Monitoring plugin to check conntrack NAT source ID address for a destination.
- filter destination with IP address, protocol and destination port
- check NAT source IP address against one detected from routing table
- check number of NAT source IP address use against a limit
This script could be used as Icinga/Nagios check plugin.
- conntrack CLI command
cd /usr/local/src git clone https://gitlab.easter-eggs.com/brenard/check_conntrack_src_addr.git mkdir -p /usr/local/lib/nagios/plugins/ ln -s /usr/local/src/check_conntrack_src_addr/check_conntrack_src_addr /usr/local/lib/nagios/plugins/
Usage: ./check_conntrack_src_addr [-h|-d] -D destination [-l limit] [-c] [-f IP address] -h Show this help message -d Show debug messages -C The conntrack command path (default: /usr/sbin/conntrack) -S Use sudo to run conntrack commands -D [destination] The destination IP address -p [protocol] The destination procotol (ex: tcp or udp) -P [port] The destination procotol port (ex: 5600) -c Check source NAT IP address against detected source IP address from route table -f [IP address] If check source NAT IP address enabled, specified source IP address of connection -i [input interface] If check source NAT IP address enabled, specified source input interface device (default: auto-detected from source IP address)
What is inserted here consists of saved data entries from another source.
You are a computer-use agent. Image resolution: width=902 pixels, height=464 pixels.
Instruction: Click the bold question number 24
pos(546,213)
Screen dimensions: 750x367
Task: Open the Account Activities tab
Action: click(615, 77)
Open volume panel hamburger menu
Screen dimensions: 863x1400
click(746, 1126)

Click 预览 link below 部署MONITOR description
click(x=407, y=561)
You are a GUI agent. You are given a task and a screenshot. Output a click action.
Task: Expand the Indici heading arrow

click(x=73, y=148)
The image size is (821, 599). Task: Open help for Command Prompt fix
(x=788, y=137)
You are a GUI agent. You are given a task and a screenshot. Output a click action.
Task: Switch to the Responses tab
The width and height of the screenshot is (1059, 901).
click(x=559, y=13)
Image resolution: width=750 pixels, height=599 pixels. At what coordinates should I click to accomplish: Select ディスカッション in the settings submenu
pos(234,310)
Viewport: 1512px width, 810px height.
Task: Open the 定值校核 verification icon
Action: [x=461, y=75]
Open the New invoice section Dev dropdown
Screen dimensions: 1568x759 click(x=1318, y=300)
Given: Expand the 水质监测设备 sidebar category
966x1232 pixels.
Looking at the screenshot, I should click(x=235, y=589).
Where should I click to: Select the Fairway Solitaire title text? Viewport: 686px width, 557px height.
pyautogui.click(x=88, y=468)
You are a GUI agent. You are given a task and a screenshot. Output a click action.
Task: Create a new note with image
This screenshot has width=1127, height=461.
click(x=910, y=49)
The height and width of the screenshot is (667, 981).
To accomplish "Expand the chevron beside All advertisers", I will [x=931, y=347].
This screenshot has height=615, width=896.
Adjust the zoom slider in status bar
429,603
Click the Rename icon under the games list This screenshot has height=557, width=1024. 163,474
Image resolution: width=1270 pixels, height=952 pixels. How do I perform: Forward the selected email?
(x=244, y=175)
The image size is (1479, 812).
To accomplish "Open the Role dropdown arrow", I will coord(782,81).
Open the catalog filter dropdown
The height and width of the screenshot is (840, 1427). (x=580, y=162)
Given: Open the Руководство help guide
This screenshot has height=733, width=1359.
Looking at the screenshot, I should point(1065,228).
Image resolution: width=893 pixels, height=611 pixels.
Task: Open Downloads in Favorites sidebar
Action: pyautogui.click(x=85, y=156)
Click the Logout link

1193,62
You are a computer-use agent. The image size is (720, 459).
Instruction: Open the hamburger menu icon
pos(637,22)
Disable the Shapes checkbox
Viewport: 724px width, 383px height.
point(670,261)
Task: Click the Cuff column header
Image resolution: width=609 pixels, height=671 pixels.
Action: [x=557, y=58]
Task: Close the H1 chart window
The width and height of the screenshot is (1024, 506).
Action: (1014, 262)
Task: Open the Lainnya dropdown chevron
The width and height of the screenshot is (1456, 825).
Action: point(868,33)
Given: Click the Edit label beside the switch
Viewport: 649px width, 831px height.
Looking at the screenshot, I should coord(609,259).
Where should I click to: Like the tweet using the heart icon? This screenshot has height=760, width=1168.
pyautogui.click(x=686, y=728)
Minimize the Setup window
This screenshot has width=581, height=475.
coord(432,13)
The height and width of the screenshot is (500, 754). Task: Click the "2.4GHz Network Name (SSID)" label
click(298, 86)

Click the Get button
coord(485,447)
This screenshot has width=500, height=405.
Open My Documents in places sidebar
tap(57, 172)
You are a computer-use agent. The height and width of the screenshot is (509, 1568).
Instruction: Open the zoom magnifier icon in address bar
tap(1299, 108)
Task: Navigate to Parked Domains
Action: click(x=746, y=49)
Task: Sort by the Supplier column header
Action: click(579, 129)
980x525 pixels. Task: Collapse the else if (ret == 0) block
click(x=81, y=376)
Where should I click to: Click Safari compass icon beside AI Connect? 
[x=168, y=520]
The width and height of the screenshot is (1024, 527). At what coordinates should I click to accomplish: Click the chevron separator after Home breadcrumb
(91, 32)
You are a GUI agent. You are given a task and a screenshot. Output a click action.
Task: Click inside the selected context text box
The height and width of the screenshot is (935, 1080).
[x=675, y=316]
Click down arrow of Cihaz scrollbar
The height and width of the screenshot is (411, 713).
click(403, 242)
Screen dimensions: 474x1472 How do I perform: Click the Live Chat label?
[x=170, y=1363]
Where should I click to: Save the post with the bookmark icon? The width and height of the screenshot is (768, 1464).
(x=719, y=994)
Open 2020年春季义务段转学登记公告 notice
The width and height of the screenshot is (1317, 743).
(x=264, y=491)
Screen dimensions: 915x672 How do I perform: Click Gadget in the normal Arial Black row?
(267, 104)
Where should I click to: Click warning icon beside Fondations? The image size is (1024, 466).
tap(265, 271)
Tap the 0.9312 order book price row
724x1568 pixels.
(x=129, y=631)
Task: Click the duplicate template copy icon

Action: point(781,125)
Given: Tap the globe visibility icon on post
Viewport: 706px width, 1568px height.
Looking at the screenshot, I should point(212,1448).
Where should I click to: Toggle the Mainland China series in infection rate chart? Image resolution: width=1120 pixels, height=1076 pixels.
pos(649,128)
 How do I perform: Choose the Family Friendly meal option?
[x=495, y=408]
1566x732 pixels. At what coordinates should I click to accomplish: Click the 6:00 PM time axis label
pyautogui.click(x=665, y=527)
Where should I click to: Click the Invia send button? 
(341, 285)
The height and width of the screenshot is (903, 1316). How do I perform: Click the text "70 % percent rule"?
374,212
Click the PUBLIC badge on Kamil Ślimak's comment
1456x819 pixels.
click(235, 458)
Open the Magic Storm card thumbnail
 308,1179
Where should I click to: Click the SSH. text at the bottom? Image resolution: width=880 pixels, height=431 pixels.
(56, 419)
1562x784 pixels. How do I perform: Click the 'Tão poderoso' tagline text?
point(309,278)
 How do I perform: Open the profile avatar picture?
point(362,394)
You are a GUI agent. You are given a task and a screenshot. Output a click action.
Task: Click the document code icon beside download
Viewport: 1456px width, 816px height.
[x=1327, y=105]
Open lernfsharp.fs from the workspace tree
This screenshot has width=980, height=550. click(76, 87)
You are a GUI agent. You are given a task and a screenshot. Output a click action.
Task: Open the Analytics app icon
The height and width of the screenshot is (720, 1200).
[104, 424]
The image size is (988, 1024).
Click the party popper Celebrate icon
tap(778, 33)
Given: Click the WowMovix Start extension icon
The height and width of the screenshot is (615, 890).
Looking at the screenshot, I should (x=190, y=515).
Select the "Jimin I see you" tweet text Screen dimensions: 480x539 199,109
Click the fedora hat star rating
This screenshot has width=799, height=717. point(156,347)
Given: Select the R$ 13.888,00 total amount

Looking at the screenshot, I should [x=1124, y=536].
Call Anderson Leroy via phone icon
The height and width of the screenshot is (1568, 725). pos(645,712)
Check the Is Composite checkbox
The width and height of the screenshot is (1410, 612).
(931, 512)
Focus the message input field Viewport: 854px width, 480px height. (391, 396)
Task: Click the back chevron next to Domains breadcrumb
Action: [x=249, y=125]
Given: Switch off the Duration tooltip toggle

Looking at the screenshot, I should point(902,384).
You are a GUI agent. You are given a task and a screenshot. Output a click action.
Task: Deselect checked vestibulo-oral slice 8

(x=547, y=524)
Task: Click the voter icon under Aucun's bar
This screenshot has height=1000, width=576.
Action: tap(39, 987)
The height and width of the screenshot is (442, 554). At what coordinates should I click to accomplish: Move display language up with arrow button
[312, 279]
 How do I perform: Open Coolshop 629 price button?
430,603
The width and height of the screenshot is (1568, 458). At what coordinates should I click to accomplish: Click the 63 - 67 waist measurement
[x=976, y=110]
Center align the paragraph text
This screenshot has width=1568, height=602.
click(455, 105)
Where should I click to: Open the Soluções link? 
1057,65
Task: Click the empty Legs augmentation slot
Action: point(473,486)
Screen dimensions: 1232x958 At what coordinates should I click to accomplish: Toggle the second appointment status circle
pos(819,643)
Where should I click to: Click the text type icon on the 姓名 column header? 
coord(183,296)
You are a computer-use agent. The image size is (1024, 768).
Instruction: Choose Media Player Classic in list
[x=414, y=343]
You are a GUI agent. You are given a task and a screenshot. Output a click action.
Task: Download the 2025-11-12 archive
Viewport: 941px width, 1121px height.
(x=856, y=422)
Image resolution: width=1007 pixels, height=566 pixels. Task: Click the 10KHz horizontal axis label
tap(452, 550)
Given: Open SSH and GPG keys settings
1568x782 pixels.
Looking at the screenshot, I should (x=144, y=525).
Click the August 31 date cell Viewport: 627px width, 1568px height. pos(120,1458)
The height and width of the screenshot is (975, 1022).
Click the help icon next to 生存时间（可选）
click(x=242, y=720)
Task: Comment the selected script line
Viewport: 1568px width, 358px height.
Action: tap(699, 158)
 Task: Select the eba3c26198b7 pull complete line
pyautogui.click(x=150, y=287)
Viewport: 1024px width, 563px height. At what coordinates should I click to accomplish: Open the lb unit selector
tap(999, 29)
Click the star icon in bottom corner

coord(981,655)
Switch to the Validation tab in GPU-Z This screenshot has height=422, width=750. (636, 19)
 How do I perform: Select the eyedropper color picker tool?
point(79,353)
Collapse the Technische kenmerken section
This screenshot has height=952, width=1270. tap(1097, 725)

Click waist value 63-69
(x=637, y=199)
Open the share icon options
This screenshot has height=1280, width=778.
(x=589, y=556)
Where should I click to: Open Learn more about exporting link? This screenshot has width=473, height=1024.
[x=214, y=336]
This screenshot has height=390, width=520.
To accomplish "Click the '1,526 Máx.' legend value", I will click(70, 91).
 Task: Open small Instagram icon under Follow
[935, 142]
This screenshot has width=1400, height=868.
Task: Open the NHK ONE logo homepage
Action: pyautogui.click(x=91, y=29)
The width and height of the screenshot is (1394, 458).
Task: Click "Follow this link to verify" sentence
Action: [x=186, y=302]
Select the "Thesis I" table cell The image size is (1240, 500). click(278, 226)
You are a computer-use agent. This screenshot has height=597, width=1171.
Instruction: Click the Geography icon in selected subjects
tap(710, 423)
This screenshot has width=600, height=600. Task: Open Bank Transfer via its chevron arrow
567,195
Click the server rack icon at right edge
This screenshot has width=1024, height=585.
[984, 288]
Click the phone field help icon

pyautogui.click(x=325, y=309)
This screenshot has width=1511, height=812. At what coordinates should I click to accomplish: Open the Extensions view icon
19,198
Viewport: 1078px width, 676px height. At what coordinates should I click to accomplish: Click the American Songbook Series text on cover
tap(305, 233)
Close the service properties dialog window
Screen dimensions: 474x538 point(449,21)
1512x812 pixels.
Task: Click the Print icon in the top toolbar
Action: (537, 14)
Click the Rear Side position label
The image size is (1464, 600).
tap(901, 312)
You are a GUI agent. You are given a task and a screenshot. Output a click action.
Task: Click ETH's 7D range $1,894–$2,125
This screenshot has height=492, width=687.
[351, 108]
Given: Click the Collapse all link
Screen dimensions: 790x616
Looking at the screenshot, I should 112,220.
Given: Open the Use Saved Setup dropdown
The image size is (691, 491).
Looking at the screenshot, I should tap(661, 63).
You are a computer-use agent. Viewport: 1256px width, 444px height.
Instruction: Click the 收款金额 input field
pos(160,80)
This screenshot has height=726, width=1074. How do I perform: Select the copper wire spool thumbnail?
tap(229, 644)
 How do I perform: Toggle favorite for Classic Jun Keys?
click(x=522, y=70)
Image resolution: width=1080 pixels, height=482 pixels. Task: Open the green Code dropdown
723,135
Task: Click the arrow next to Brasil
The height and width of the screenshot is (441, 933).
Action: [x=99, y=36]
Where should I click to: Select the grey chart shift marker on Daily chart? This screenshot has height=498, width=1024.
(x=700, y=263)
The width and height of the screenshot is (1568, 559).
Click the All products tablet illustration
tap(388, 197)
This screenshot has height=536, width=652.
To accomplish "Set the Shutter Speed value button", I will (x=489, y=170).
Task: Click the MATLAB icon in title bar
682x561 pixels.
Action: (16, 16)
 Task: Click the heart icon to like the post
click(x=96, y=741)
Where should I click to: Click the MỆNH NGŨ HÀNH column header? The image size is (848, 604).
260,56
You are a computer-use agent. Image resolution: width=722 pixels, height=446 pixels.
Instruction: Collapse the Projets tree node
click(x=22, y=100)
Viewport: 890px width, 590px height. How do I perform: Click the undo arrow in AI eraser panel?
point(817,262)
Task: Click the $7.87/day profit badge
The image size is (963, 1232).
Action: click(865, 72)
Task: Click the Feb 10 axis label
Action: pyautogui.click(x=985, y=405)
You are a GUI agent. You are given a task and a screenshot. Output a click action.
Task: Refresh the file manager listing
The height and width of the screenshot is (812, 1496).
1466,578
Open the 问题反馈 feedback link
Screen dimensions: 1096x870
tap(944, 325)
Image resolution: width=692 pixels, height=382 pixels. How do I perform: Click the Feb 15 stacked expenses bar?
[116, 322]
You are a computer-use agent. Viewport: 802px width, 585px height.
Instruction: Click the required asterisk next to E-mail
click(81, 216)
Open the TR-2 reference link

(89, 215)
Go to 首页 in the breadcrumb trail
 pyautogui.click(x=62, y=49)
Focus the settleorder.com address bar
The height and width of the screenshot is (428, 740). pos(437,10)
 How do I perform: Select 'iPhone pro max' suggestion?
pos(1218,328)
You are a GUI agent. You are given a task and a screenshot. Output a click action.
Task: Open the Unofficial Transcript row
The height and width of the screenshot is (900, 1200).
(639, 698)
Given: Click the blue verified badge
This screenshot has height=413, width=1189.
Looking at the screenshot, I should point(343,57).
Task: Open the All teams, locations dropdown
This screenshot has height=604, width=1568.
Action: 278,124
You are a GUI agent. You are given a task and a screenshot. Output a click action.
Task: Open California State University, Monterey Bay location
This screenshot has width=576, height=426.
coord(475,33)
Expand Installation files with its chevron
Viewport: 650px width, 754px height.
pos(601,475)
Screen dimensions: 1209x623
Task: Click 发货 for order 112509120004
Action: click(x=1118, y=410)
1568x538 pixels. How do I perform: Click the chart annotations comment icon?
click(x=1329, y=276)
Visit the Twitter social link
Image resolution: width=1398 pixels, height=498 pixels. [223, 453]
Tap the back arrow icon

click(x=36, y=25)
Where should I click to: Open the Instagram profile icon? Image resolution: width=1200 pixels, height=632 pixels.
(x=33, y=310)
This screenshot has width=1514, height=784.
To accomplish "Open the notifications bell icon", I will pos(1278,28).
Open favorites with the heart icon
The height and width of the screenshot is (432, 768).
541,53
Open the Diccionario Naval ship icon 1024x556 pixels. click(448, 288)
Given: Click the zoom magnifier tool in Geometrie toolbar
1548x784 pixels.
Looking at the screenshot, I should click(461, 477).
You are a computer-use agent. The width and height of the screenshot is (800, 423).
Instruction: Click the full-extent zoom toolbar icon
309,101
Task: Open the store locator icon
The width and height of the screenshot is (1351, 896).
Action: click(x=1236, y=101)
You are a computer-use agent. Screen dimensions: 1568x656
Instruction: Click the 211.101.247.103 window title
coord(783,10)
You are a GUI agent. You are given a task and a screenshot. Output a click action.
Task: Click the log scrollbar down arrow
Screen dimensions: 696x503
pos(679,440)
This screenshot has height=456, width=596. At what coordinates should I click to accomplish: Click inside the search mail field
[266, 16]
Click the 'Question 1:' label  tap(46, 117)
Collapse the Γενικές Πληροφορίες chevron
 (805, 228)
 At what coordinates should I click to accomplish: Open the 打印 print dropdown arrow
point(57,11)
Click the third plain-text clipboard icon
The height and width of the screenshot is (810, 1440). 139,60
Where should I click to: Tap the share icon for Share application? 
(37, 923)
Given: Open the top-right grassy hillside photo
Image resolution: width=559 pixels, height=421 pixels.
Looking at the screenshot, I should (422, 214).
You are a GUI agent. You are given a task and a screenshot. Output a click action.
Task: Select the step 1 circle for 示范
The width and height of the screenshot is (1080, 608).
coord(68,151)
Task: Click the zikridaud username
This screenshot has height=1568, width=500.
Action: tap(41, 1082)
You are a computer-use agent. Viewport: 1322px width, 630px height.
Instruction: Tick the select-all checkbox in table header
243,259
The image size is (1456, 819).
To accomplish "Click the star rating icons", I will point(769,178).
Copyright (c) 2020 Easter-eggs
This program is free software; you can redistribute it and/or modify it under the terms of the GNU General Public License version 3 as published by the Free Software Foundation.
This program is distributed in the hope that it will be useful, but WITHOUT ANY WARRANTY; without even the implied warranty of MERCHANTABILITY or FITNESS FOR A PARTICULAR PURPOSE. See the GNU General Public License for more details.
You should have received a copy of the GNU General Public License along with this program; if not, write to the Free Software Foundation, Inc., 59 Temple Place - Suite 330, Boston, MA 02111-1307, USA.